Testing Against a Non-Standard Null

You can test against null values other than 0.5:

# Test if the relative effect differs from 0.3
brunner_munzel(formula = extra ~ group,
               data = sleep,
               mu = 0.3)
## Sample size in at least one group is small. Permutation test (test_method = 'perm') is highly recommended.
## 
##  Two-sample Brunner-Munzel test
## 
## data:  extra by group
## t = -0.39392, df = 16.898, p-value = 0.6986
## alternative hypothesis: true relative effect is not equal to 0.3
## 95 percent confidence interval:
##  0.01387048 0.49612952
## sample estimates:
## P(1>2) + .5*P(1=2) 
##              0.255

Interpreting Brunner-Munzel Results

When interpreting the Brunner-Munzel test results:

  1. The relative effect (p-hat) is the primary measure of interest
  2. Values near 0.5 suggest no tendency for one group to produce larger values than the other
  3. For equivalence testing, you are testing whether this relative effect falls within your specified bounds
  4. A significant equivalence test suggests that the probability of superiority is statistically confined to your specified range

Choosing the Right Test Method

Use test_method = "t" when:

  • Sample sizes are moderate to large (n ≥ 15 per group)
  • You want the fastest computation
  • The relative effect estimate is not near the boundaries (0 or 1)
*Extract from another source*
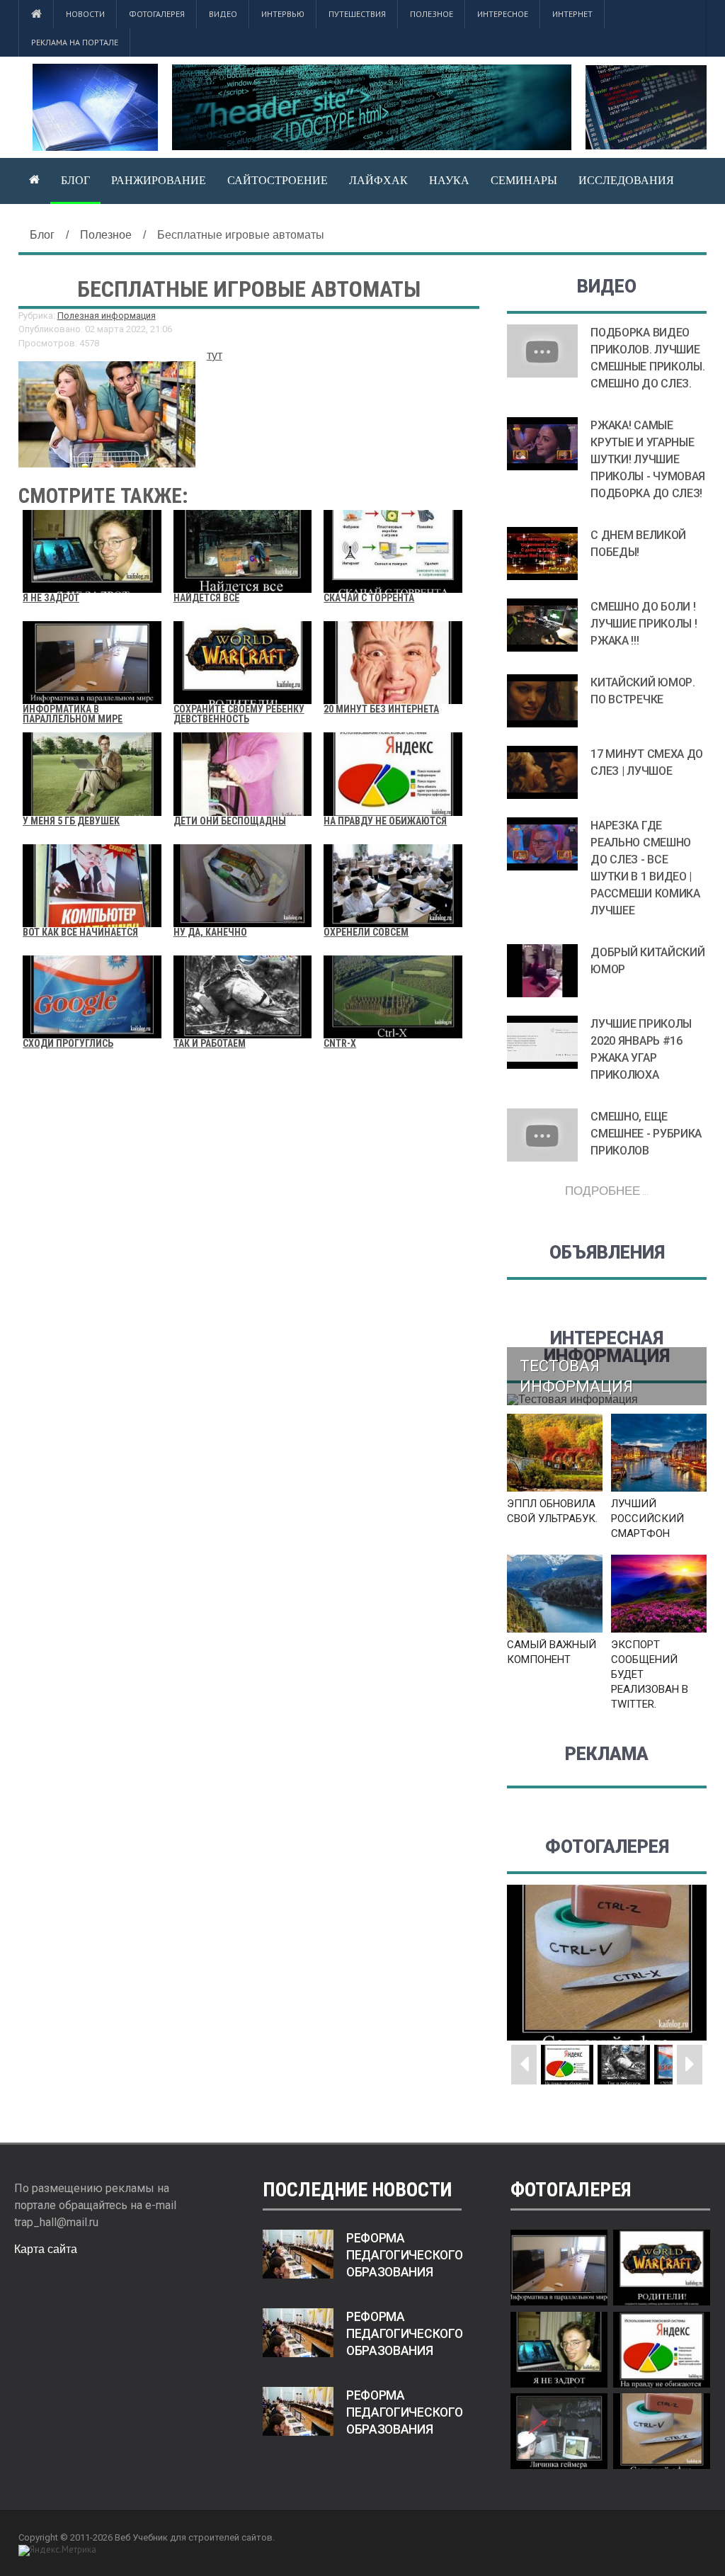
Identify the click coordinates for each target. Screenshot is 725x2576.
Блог (75, 180)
Use test_method = "logit" when:

  • The relative effect estimate is close to 0 or 1
  • You need confidence intervals guaranteed to stay within [0, 1]
  • Sample sizes are moderate to large

Use test_method = "perm" when:

  • Sample sizes are small (n < 15 per group)
  • You want better Type I error control in small samples
  • Precision is more important than computational speed

Note that the permutation approach can be computationally intensive for large datasets. Additionally, with a permutation test you may observe situations where the confidence interval and the p-value would yield different conclusions.

Non-Inferiority Testing

The Brunner-Munzel test can be used for non-inferiority testing in clinical trials with ordered categorical data (Munzel & Hauschke, 2003). By setting appropriate bounds, you can test whether a new treatment is not relevantly inferior to a standard:

# Example: test non-inferiority with lower bound of 0.35
# (i.e., the new treatment should not be substantially worse)
brunner_munzel(formula = extra ~ group,
               data = sleep,
               alternative = "greater",
               mu = 0.35)
## Sample size in at least one group is small. Permutation test (test_method = 'perm') is highly recommended.
## 
##  Two-sample Brunner-Munzel test
## 
## data:  extra by group
## t = -0.83161, df = 16.898, p-value = 0.7914
## alternative hypothesis: true relative effect is greater than 0.35
## 95 percent confidence interval:
##  0.0562039 1.0000000
## sample estimates:
## P(1>2) + .5*P(1=2) 
##              0.255

Resampling Methods: Bootstrapping and Permutation

Resampling methods provide robust alternatives to parametric t-tests by using the data itself to approximate the sampling distribution of the test statistic. TOSTER offers two complementary resampling approaches: bootstrapping and permutation testing. While both methods relax distributional assumptions, they differ in their mechanics and are suited to different situations.

Conceptual Overview

Bootstrapping resamples with replacement from the observed data to estimate the variability of a statistic. The bootstrap distribution approximates what we would see if we could repeatedly sample from the true population. This approach is particularly useful when you want confidence intervals and effect size estimates alongside your p-values.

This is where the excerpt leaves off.